From the listing below, output only the lines starting at the line that has "diéta (499, 1327)" and ending at the line that has "manuálterápia (519, 1411)", exactly as they appear, ends included.

=-=-=

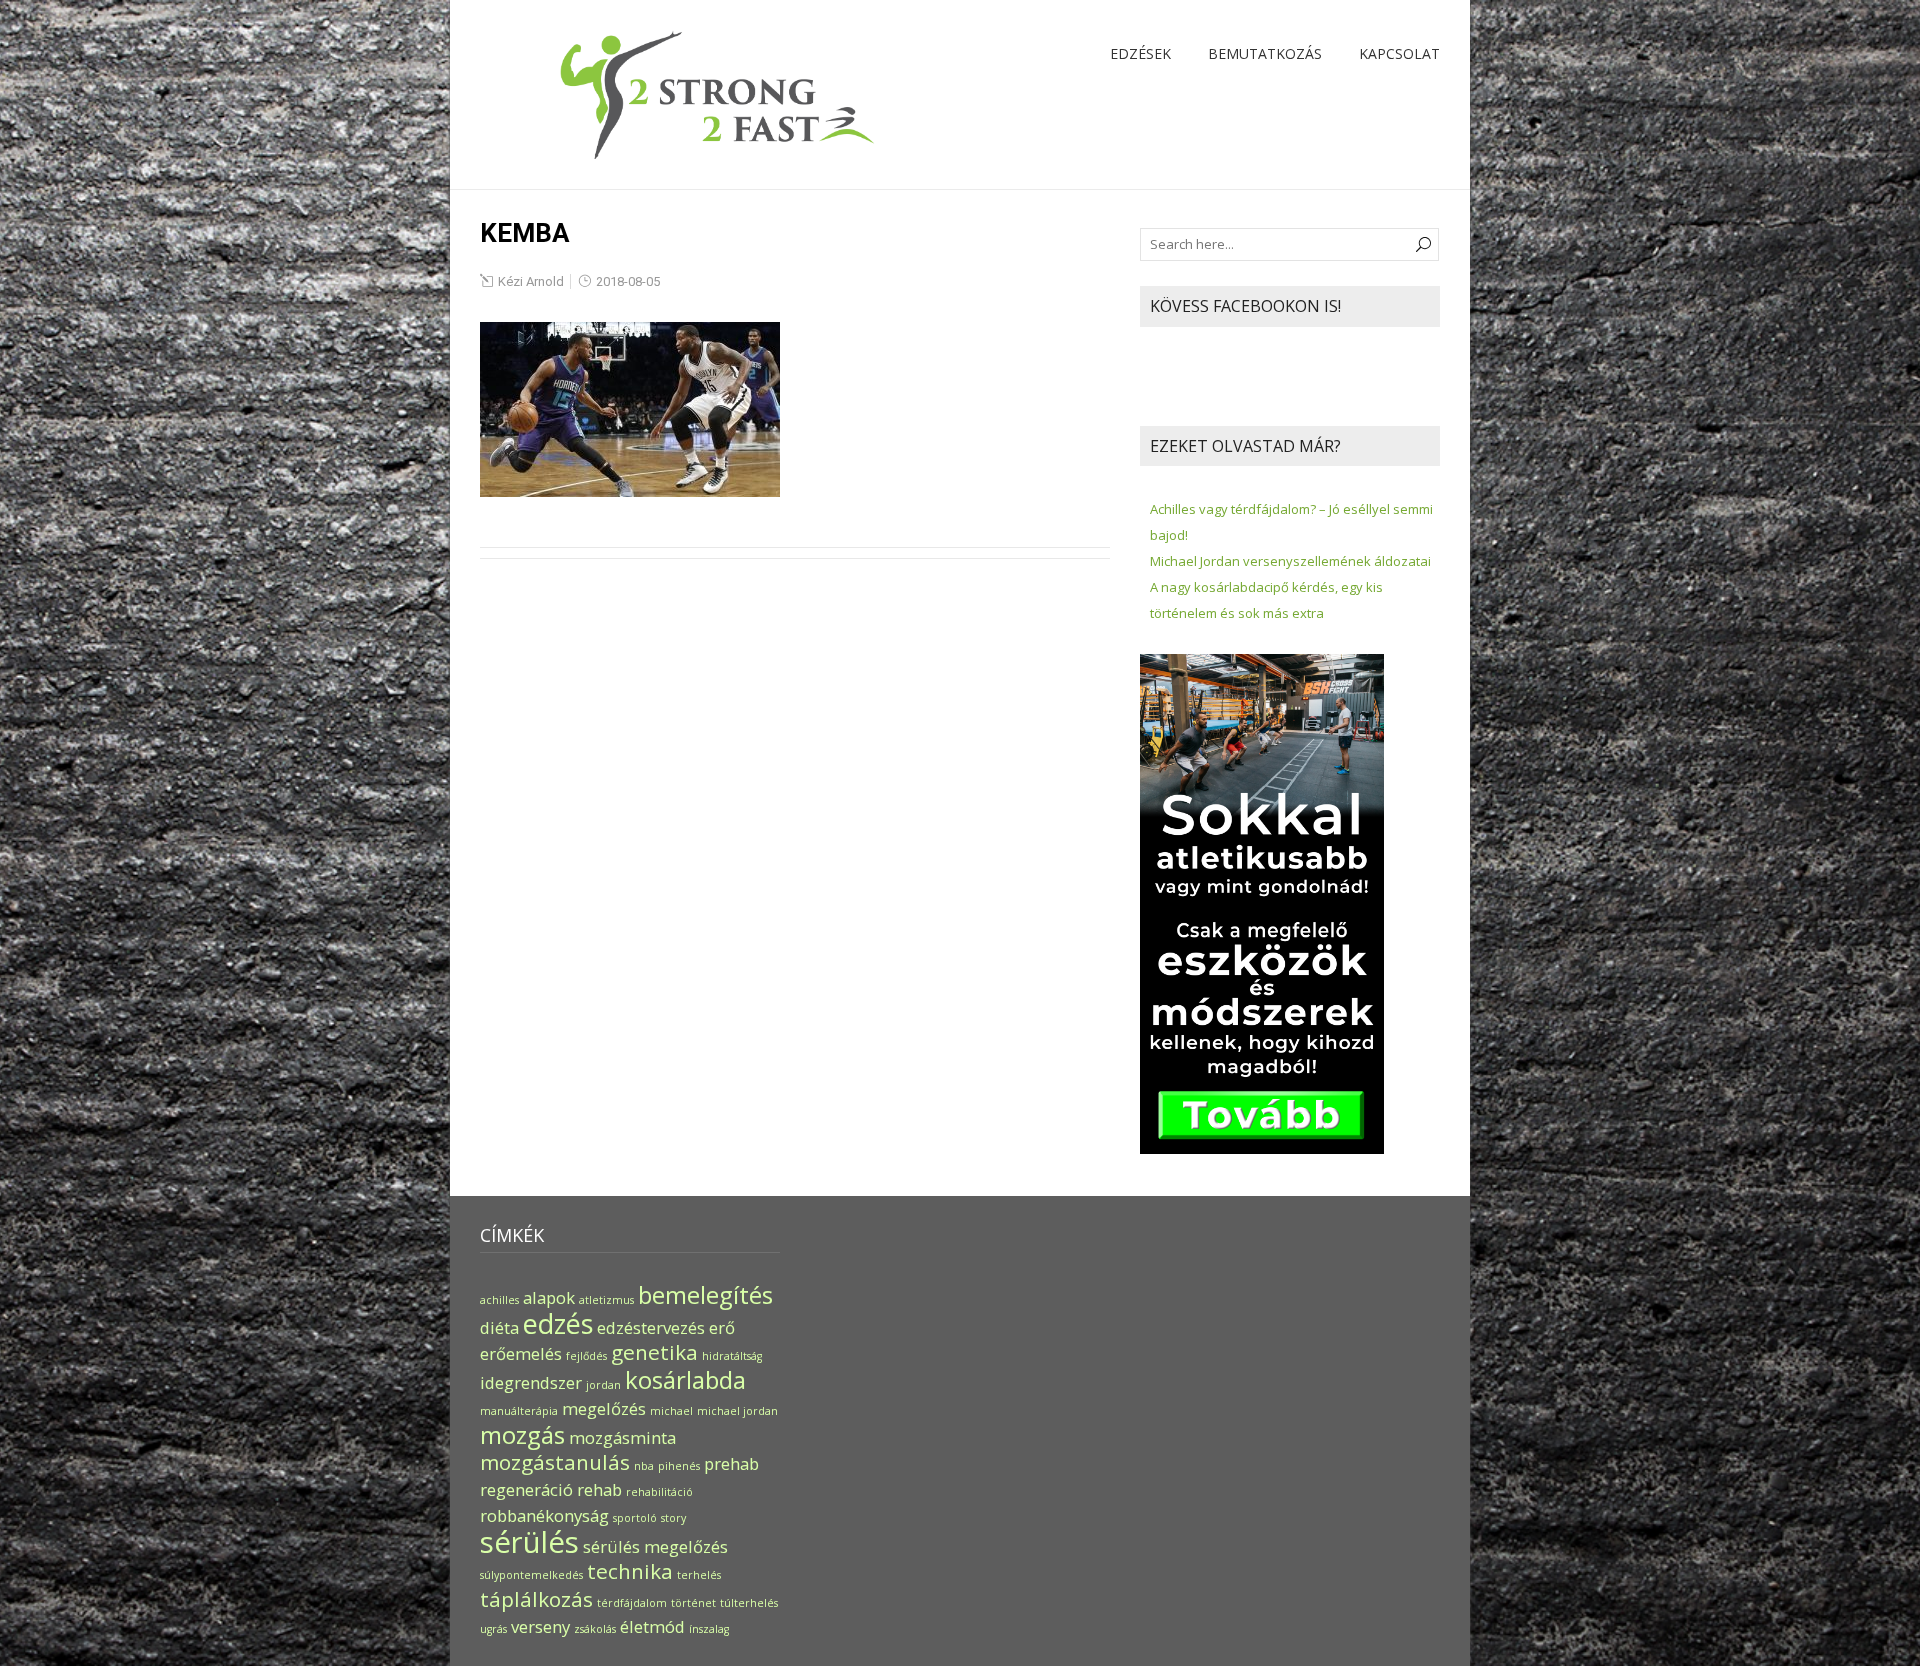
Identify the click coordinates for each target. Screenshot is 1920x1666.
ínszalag (709, 1629)
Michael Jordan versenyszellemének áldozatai (1290, 561)
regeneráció (526, 1489)
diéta (499, 1327)
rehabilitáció (659, 1492)
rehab (599, 1489)
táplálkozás (536, 1599)
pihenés (679, 1466)
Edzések (1140, 53)
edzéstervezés (651, 1327)
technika (630, 1571)
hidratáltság (732, 1356)
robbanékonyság (544, 1515)
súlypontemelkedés (531, 1575)
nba (644, 1466)
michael (671, 1411)
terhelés (699, 1575)
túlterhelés (749, 1603)
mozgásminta (622, 1437)
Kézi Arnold (531, 281)
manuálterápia (519, 1411)
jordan (603, 1385)
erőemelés (521, 1353)
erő (722, 1327)
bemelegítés (705, 1294)
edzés (558, 1323)
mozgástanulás (555, 1462)
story (673, 1518)
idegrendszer (531, 1382)
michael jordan (737, 1411)
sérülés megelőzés (655, 1546)
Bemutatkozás (1265, 53)
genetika (654, 1352)
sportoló (635, 1518)
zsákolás (595, 1629)
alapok (549, 1297)
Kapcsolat (1399, 53)
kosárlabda (685, 1379)
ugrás (493, 1629)
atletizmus (606, 1300)
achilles (499, 1300)
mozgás (522, 1434)
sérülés (529, 1542)
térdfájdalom (632, 1603)
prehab (731, 1463)
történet (693, 1603)
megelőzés (604, 1408)
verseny (540, 1626)
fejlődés (586, 1356)
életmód (652, 1626)
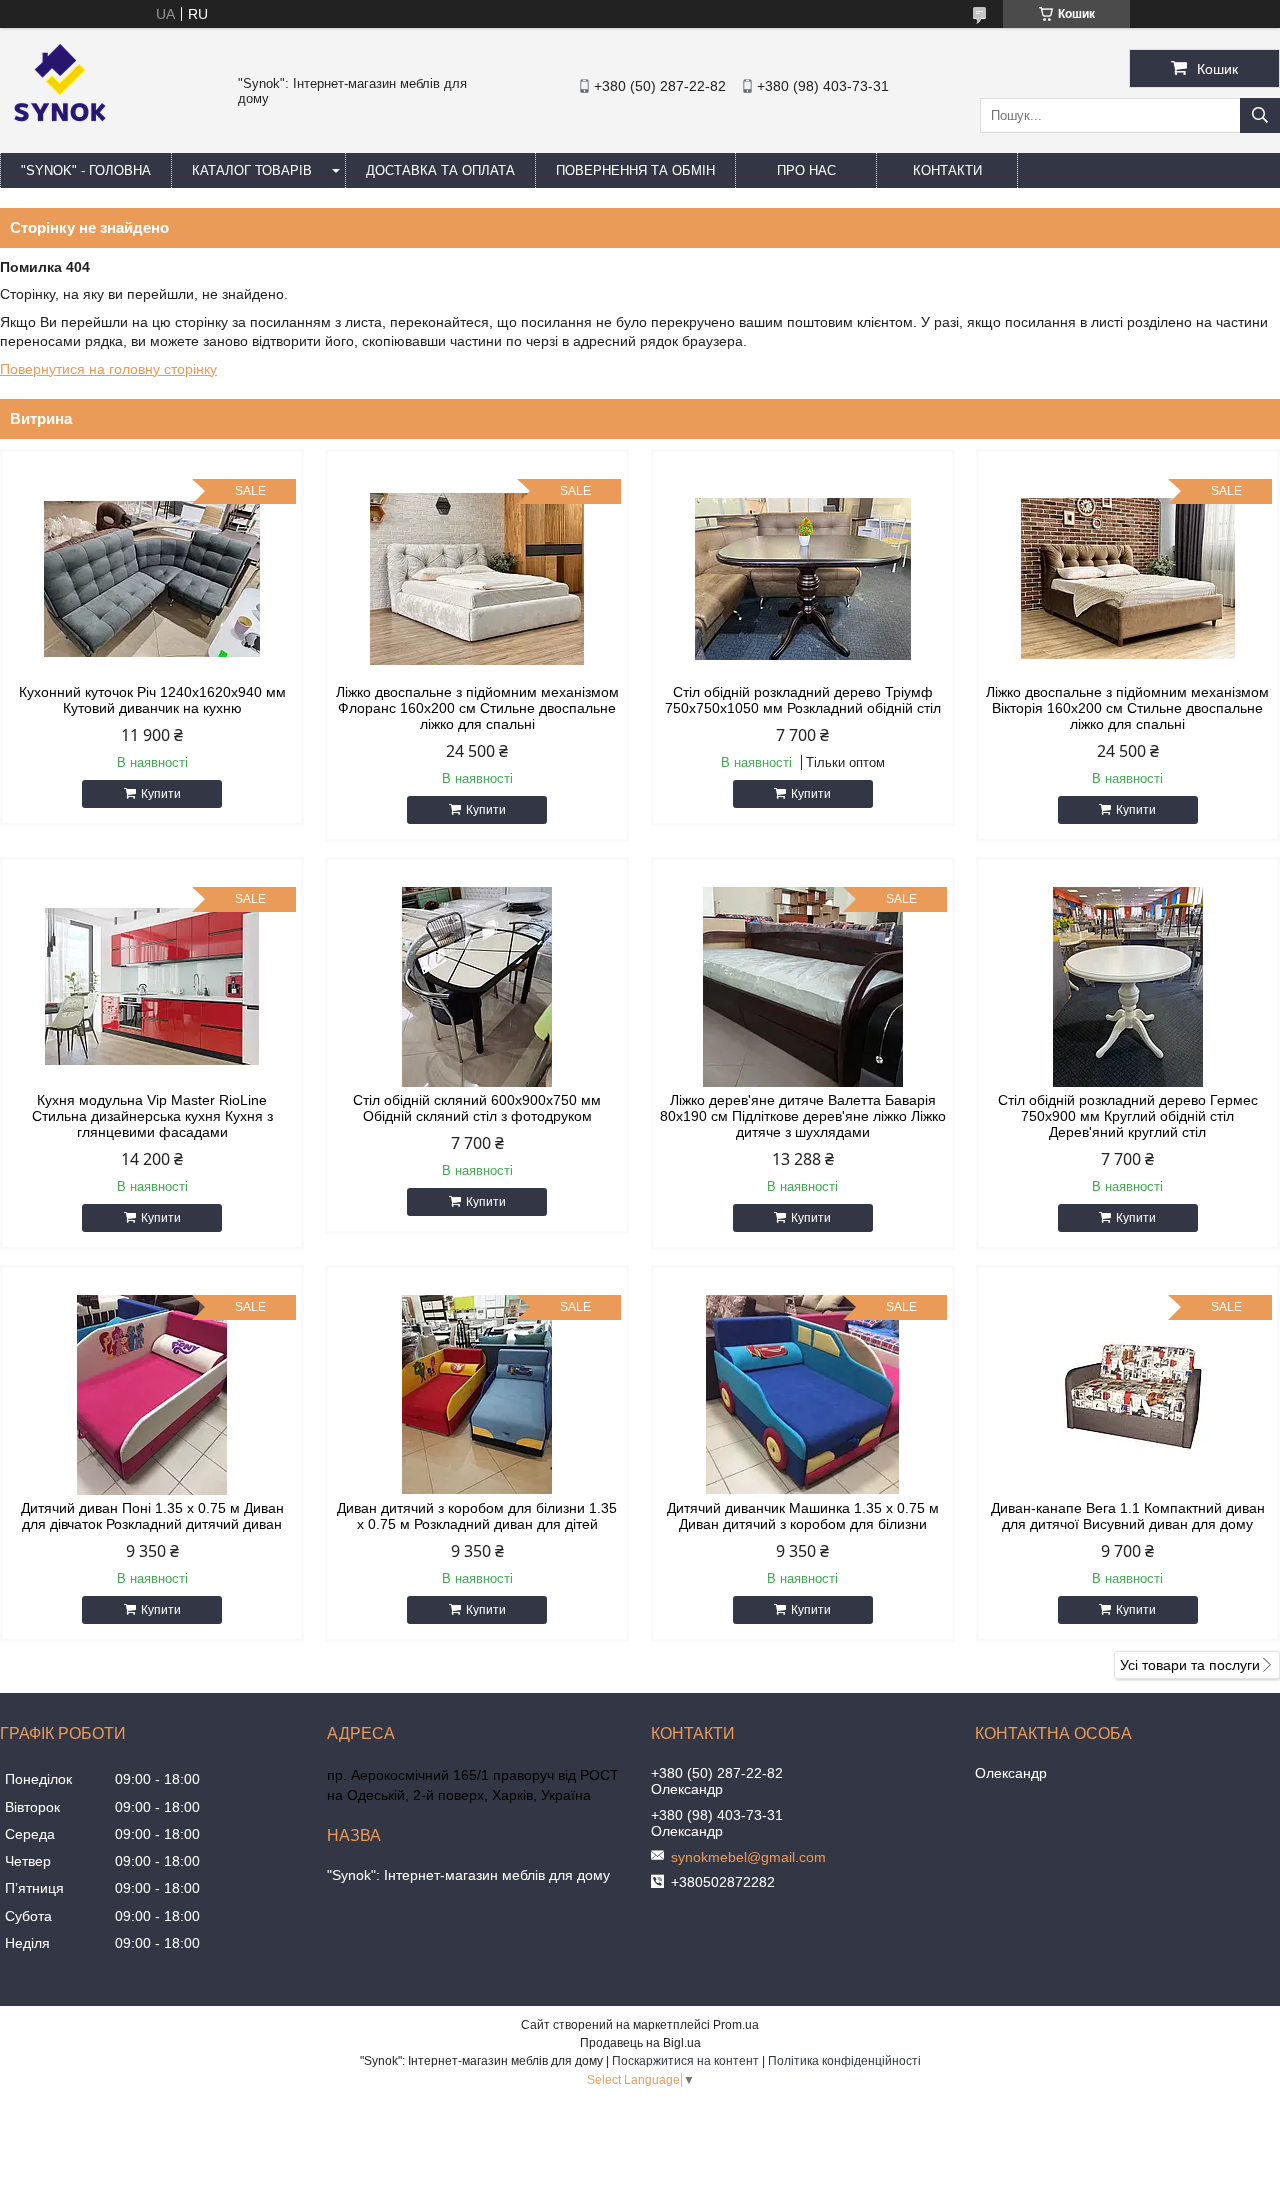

=-=-=

* **Exercise output**
diéta (499, 1327)
rehabilitáció (659, 1492)
rehab (599, 1489)
táplálkozás (536, 1599)
pihenés (679, 1466)
Edzések (1140, 53)
edzéstervezés (651, 1327)
technika (630, 1571)
hidratáltság (732, 1356)
robbanékonyság (544, 1515)
súlypontemelkedés (531, 1575)
nba (644, 1466)
michael (671, 1411)
terhelés (699, 1575)
túlterhelés (749, 1603)
mozgásminta (622, 1437)
Kézi Arnold (531, 281)
manuálterápia (519, 1411)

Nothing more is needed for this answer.